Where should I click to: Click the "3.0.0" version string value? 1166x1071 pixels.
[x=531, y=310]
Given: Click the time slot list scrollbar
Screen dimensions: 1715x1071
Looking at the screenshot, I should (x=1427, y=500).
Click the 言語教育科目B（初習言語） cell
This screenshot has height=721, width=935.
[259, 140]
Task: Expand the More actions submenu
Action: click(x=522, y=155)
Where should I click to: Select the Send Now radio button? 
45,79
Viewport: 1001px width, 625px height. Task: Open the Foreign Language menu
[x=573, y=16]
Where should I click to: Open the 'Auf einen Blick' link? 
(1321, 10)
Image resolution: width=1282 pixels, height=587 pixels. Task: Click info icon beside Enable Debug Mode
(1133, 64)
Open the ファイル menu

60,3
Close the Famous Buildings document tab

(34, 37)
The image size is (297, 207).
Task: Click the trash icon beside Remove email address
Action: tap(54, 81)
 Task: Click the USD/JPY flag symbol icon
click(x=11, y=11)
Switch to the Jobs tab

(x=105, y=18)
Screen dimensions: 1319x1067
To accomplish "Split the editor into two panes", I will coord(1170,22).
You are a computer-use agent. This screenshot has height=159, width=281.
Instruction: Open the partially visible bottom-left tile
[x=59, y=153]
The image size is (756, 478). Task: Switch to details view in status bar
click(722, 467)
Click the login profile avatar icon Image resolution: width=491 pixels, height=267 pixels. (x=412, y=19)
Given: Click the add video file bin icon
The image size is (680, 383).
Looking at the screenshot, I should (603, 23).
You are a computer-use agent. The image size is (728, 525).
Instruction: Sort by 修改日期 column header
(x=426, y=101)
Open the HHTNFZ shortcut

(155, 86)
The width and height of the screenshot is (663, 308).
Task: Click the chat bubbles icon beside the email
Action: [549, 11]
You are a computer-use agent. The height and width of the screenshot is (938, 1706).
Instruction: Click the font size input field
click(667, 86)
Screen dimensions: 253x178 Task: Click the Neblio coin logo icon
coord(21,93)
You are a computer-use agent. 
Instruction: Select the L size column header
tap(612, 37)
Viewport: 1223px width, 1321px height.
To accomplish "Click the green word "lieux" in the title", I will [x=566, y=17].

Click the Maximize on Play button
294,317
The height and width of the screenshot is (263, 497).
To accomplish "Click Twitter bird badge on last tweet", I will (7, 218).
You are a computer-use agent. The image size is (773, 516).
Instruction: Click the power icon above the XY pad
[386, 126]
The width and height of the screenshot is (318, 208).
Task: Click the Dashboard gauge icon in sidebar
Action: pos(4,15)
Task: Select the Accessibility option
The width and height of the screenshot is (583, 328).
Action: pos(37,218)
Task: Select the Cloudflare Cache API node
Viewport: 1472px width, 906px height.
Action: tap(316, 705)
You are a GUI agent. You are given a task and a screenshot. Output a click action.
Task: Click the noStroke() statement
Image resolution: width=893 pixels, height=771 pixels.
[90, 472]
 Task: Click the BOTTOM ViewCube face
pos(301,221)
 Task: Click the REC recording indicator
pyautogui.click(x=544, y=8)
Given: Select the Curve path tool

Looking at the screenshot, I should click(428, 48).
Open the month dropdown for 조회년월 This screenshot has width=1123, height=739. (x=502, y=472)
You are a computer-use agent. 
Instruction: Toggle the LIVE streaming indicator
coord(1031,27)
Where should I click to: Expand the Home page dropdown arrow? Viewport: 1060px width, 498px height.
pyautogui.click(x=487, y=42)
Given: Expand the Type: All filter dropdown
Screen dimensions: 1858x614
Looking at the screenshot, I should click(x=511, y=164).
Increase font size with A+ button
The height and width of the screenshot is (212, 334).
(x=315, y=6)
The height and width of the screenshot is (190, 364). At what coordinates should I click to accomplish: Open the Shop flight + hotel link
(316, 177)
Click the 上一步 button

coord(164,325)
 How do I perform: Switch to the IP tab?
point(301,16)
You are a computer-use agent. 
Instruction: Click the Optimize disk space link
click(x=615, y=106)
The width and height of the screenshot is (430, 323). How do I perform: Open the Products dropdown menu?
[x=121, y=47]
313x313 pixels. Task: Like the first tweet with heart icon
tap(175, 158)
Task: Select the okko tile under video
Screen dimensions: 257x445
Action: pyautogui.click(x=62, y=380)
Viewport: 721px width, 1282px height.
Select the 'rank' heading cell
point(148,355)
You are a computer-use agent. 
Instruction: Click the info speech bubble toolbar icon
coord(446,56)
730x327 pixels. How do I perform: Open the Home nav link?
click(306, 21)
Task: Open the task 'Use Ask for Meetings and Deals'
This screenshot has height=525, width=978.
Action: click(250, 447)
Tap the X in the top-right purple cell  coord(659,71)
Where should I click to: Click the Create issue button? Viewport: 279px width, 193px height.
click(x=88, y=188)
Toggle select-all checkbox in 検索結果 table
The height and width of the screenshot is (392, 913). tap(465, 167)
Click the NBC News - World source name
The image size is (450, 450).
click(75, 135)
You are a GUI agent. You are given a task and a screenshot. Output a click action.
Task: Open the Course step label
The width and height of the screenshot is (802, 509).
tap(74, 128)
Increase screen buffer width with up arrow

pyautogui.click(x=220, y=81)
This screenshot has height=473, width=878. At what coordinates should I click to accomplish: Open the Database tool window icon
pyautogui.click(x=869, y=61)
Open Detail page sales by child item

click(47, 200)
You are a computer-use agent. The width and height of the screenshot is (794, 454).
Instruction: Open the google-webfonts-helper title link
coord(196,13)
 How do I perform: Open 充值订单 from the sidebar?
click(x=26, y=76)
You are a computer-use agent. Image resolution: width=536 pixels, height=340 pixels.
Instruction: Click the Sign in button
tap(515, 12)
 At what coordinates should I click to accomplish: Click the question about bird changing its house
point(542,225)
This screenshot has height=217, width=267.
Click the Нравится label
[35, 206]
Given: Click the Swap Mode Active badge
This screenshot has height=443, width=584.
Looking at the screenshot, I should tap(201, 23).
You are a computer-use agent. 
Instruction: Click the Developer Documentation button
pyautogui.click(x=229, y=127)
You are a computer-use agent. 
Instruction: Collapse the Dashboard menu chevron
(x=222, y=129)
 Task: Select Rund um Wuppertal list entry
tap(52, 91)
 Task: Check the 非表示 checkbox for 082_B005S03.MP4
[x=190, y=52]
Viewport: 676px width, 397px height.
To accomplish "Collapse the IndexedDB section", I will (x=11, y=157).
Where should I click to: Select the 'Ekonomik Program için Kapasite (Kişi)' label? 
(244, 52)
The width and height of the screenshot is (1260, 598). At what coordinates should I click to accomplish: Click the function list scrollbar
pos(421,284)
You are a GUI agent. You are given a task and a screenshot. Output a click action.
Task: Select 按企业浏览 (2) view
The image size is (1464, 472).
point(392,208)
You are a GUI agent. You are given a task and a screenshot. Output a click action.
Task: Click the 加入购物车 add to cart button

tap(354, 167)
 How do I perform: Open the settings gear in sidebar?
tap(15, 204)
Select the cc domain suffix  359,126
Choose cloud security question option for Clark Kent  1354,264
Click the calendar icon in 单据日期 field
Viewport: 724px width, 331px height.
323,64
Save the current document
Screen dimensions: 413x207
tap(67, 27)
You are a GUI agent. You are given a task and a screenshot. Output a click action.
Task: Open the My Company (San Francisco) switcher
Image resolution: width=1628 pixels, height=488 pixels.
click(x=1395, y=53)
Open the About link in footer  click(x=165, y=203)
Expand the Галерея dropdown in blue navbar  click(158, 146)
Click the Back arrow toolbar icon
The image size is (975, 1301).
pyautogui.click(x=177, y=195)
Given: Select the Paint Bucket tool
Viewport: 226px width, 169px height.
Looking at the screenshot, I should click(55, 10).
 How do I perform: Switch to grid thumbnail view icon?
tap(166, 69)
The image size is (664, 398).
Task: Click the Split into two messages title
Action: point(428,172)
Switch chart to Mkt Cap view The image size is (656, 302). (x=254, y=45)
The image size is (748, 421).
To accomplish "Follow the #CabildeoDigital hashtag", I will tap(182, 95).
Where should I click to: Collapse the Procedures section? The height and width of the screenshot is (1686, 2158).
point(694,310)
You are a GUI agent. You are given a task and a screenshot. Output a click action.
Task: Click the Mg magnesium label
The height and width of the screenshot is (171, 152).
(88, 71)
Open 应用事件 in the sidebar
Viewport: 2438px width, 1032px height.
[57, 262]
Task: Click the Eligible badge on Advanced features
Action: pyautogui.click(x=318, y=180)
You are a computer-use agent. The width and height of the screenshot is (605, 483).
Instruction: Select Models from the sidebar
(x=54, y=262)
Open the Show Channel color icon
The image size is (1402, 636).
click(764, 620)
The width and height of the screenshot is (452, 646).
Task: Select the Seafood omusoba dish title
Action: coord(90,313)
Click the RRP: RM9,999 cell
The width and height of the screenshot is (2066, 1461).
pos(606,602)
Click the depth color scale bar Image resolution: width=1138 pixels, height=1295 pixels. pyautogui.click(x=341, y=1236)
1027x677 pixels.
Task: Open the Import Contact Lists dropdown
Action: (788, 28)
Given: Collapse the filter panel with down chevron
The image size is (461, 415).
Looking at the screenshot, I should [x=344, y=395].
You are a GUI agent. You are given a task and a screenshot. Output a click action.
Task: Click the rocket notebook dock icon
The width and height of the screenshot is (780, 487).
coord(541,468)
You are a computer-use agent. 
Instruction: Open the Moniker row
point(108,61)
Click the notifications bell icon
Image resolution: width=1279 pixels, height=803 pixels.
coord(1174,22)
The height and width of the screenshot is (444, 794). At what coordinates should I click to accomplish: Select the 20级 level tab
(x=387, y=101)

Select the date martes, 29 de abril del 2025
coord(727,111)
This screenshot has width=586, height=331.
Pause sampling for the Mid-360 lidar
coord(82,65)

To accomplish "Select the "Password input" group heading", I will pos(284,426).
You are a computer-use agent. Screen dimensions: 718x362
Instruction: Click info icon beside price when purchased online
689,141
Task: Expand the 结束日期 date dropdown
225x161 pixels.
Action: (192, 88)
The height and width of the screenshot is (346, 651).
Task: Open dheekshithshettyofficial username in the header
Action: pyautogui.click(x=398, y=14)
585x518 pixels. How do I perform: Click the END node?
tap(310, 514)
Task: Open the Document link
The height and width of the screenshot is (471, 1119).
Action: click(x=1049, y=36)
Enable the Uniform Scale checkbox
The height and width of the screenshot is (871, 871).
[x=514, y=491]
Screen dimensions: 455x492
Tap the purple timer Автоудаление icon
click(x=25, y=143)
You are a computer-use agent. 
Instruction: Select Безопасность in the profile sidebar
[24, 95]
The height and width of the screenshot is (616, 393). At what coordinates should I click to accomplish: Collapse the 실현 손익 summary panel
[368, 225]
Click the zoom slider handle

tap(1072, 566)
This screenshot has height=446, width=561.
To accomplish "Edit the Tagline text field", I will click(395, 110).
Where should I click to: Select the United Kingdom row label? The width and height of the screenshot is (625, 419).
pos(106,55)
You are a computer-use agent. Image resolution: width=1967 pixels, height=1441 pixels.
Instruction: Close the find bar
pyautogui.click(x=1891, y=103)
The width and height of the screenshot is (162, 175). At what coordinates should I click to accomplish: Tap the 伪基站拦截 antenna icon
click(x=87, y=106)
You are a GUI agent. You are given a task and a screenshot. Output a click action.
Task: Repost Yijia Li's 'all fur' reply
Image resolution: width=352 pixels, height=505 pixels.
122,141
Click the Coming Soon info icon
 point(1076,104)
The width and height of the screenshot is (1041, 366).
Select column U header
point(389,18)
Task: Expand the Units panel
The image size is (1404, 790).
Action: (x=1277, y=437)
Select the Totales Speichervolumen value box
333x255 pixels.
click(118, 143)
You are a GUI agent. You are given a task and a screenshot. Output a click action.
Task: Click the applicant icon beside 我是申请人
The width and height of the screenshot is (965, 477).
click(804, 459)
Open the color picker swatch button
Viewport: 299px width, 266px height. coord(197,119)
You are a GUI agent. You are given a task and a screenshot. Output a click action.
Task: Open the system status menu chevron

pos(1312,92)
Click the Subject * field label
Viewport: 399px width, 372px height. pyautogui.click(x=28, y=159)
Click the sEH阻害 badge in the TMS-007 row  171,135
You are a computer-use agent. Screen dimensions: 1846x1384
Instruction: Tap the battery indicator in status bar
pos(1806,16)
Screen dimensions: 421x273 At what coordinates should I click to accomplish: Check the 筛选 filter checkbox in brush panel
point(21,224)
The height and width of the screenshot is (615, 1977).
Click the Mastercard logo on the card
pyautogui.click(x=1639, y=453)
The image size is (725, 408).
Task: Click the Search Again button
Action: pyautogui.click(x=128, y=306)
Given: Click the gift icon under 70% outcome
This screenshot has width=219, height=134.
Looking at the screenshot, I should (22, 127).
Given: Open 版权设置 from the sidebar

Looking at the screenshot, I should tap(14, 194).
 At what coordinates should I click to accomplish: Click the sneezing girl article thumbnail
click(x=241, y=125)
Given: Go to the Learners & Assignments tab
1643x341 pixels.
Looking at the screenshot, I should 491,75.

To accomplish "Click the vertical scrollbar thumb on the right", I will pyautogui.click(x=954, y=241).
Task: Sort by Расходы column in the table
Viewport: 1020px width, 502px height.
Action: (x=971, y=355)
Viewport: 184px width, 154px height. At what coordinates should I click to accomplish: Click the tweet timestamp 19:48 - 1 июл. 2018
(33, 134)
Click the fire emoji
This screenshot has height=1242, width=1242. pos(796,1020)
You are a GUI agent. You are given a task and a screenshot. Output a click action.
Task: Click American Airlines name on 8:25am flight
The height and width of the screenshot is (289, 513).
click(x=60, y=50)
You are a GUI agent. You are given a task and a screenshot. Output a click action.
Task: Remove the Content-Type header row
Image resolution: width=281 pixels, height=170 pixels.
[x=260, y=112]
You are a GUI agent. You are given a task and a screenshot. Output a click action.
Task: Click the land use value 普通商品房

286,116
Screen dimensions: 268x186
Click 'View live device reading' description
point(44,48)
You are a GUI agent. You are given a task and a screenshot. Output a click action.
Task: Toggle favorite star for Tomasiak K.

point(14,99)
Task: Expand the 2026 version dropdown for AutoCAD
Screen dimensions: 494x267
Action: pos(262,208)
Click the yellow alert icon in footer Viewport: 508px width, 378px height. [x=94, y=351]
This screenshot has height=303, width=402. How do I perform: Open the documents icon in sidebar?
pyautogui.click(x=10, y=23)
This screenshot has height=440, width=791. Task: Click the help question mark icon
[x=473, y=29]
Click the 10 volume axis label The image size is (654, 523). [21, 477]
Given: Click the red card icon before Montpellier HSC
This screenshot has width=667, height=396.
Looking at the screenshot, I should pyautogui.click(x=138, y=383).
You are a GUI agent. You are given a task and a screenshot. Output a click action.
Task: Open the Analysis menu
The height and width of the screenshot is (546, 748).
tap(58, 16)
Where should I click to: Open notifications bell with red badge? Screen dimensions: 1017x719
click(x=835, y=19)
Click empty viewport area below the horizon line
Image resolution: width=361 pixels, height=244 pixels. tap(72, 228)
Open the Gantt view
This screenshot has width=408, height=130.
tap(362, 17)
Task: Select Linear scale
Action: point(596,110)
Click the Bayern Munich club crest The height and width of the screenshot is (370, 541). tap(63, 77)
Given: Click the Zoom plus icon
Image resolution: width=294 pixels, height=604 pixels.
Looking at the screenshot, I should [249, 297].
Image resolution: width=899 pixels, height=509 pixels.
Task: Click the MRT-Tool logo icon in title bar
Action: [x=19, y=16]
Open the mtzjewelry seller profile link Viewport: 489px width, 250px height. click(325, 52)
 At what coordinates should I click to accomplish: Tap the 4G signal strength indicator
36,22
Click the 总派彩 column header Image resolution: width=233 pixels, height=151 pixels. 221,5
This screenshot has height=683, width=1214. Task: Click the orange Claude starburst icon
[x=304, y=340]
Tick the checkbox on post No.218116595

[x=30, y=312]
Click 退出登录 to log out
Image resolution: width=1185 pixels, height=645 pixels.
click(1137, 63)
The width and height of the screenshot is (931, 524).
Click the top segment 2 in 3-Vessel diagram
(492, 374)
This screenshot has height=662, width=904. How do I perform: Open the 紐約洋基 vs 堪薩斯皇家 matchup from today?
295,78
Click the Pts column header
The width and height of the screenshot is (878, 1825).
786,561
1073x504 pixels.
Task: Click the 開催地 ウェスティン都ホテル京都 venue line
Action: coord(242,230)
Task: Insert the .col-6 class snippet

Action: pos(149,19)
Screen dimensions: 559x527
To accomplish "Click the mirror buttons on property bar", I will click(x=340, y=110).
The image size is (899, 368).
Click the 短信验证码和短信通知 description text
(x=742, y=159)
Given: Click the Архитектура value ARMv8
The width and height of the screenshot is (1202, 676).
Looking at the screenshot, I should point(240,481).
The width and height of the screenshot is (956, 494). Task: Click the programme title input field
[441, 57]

_Given problem_
List every line above that contains the word "value", copying each one in full.

_The answer_
Where should I click to: Click the "3.0.0" version string value? 1166x1071 pixels.
Select the Totales Speichervolumen value box
Task: Click the land use value 普通商品房
Given: Click the Архитектура value ARMv8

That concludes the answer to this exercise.